*Problem to solve*. Pictures in the listing do not belong in the copy, which should repeat exactly the lines from the one holding "The height and" through the last line.

*Records for the exercise*.
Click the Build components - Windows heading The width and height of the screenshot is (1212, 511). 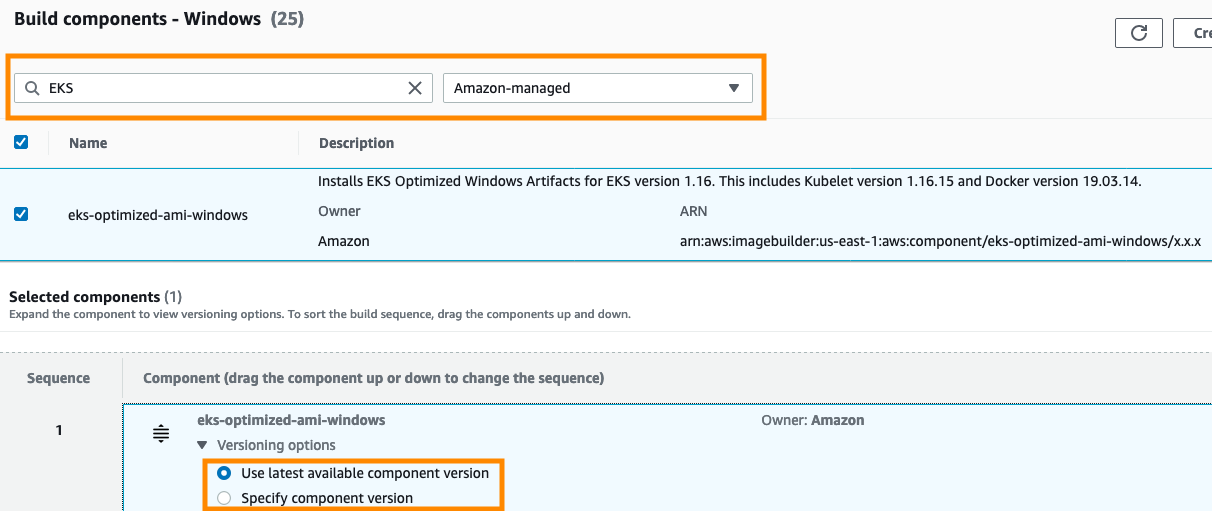coord(138,19)
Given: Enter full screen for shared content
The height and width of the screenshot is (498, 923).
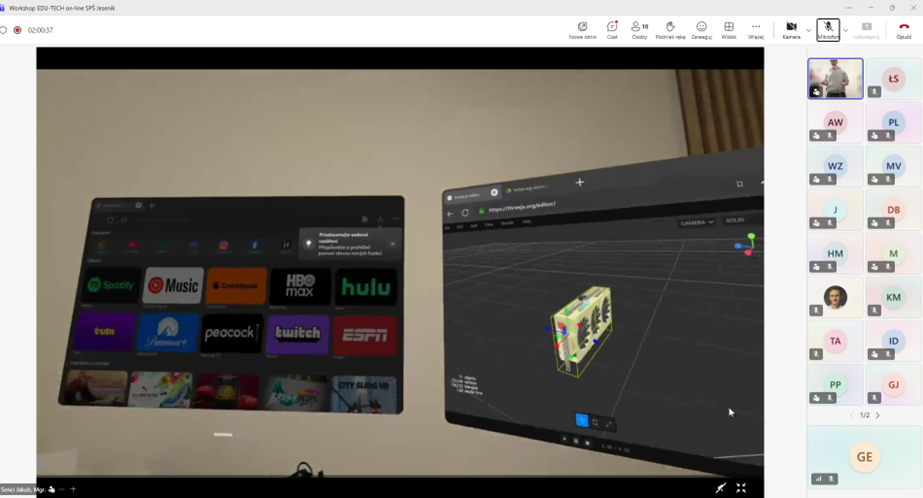Looking at the screenshot, I should tap(741, 488).
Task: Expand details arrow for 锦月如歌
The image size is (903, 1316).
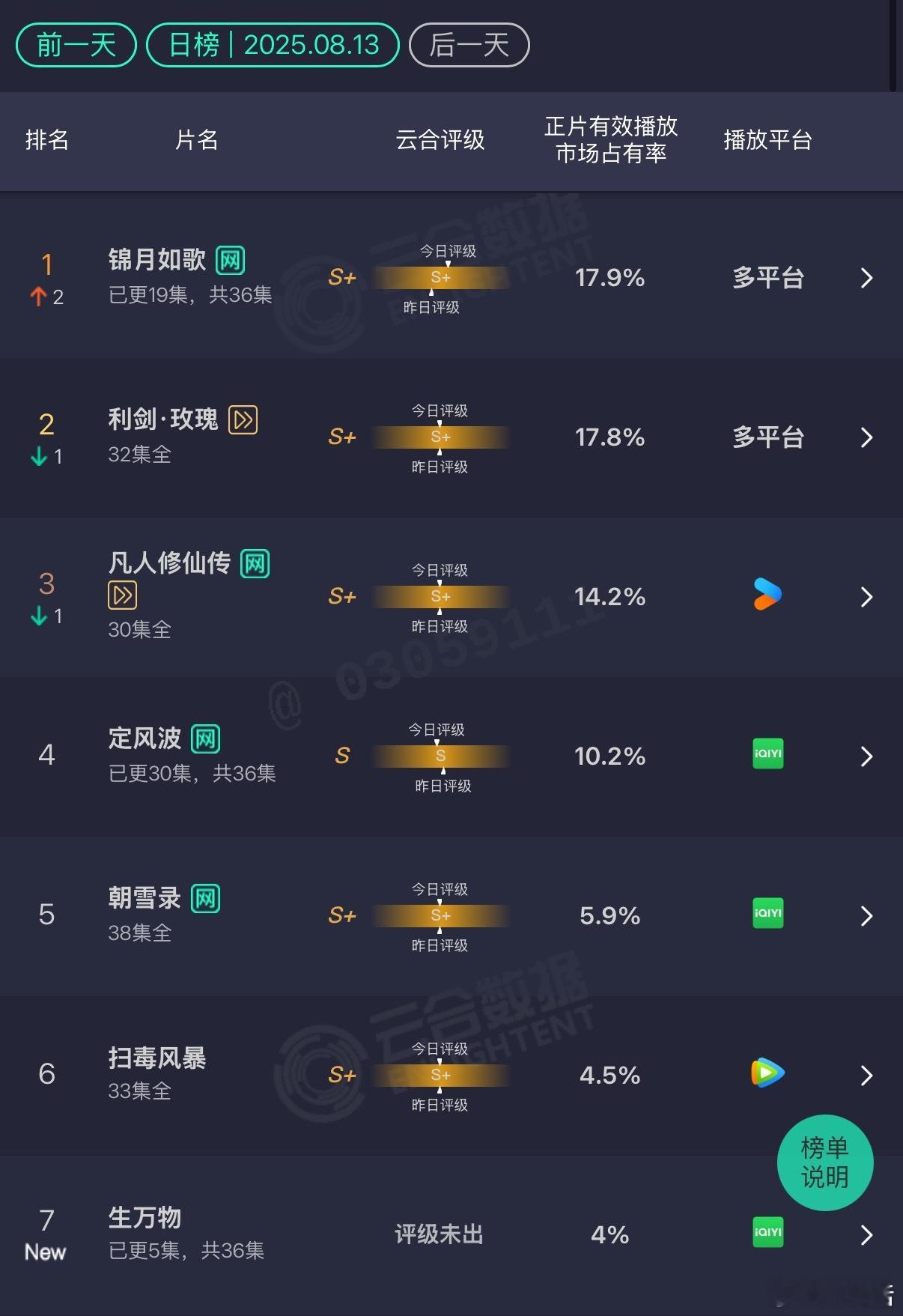Action: [866, 278]
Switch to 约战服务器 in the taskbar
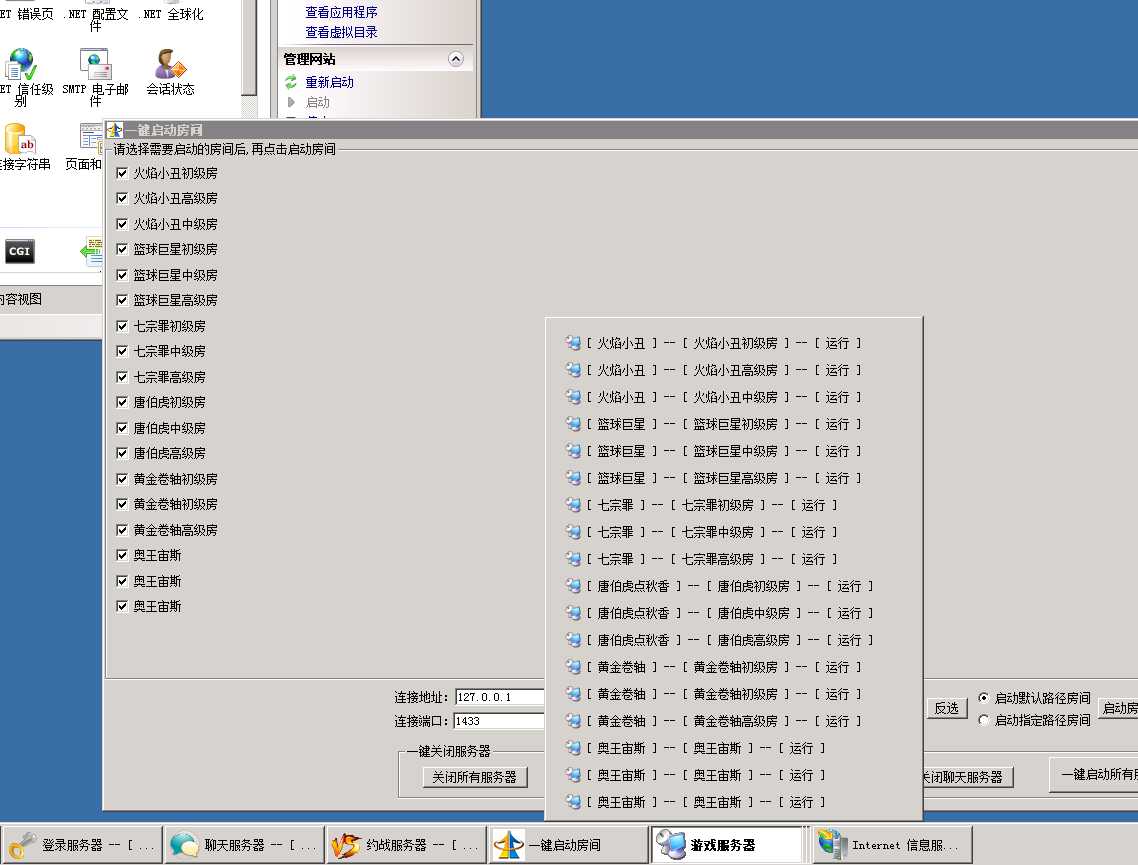Viewport: 1138px width, 865px height. click(x=406, y=845)
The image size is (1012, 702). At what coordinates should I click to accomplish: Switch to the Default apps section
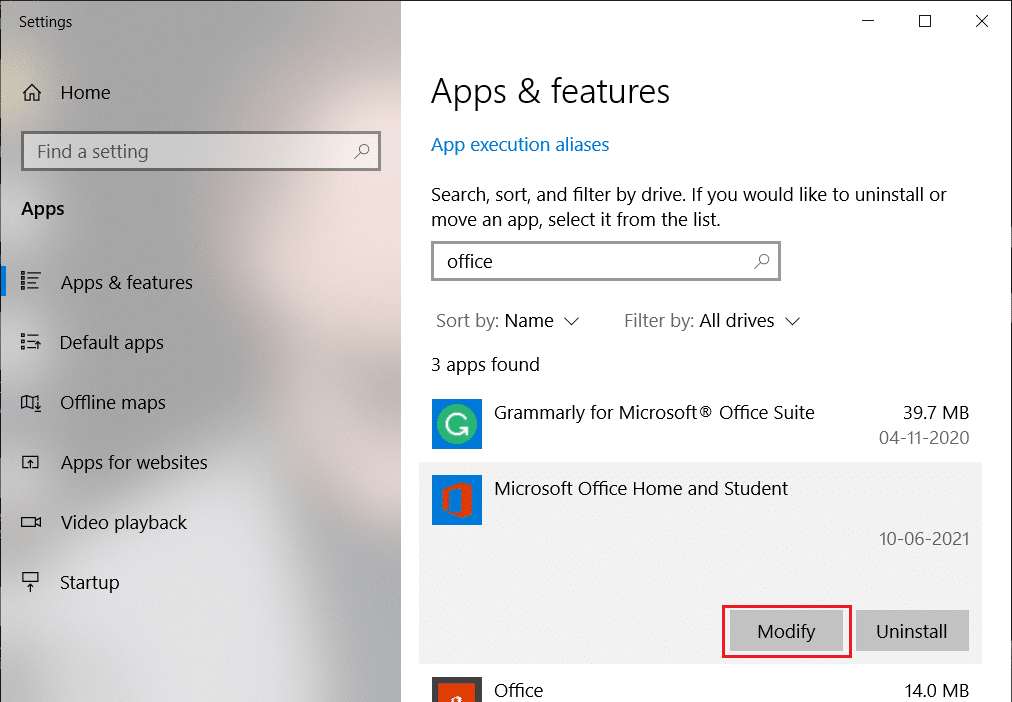[x=112, y=342]
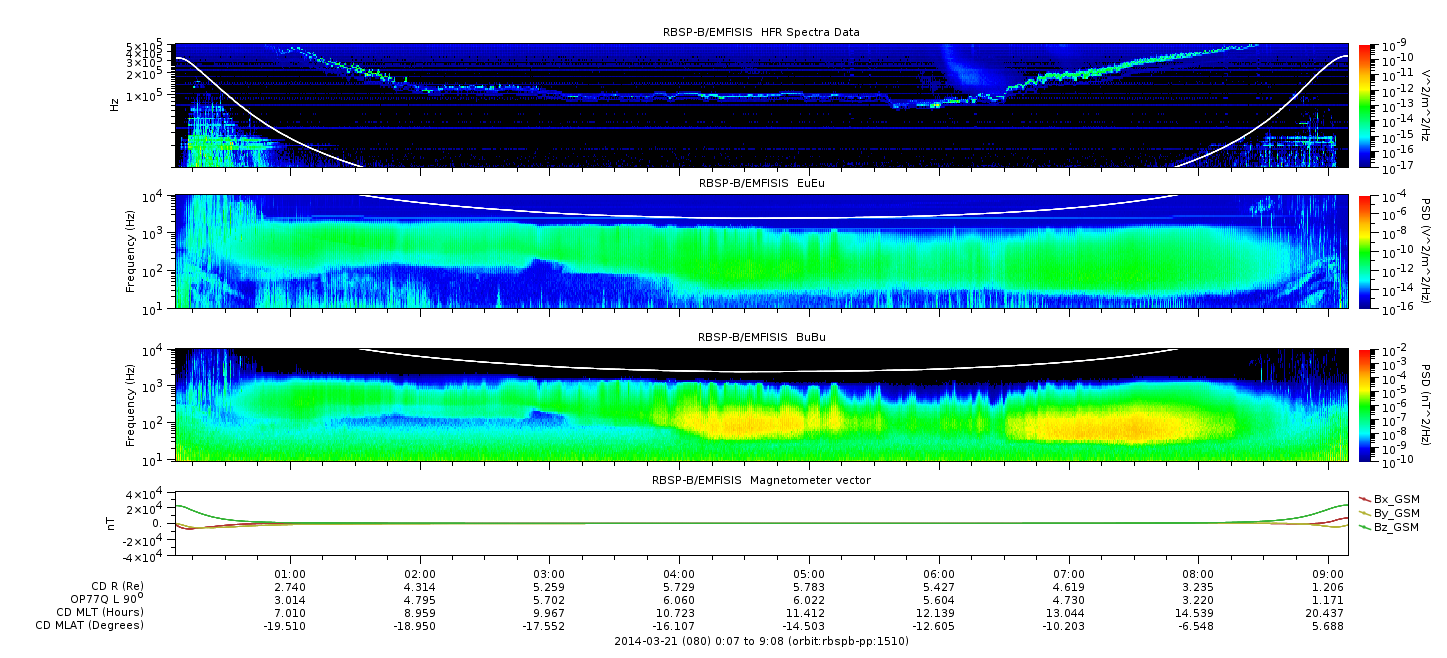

*Exercise response*.
The height and width of the screenshot is (498, 923).
Looking at the screenshot, I should tap(741, 488).
Task: Expand details arrow for 锦月如歌
The image size is (903, 1316).
Action: [866, 278]
Switch to 约战服务器 in the taskbar
Viewport: 1138px width, 865px height. click(x=406, y=845)
The image size is (1012, 702). At what coordinates should I click to accomplish: Switch to the Default apps section
[x=112, y=342]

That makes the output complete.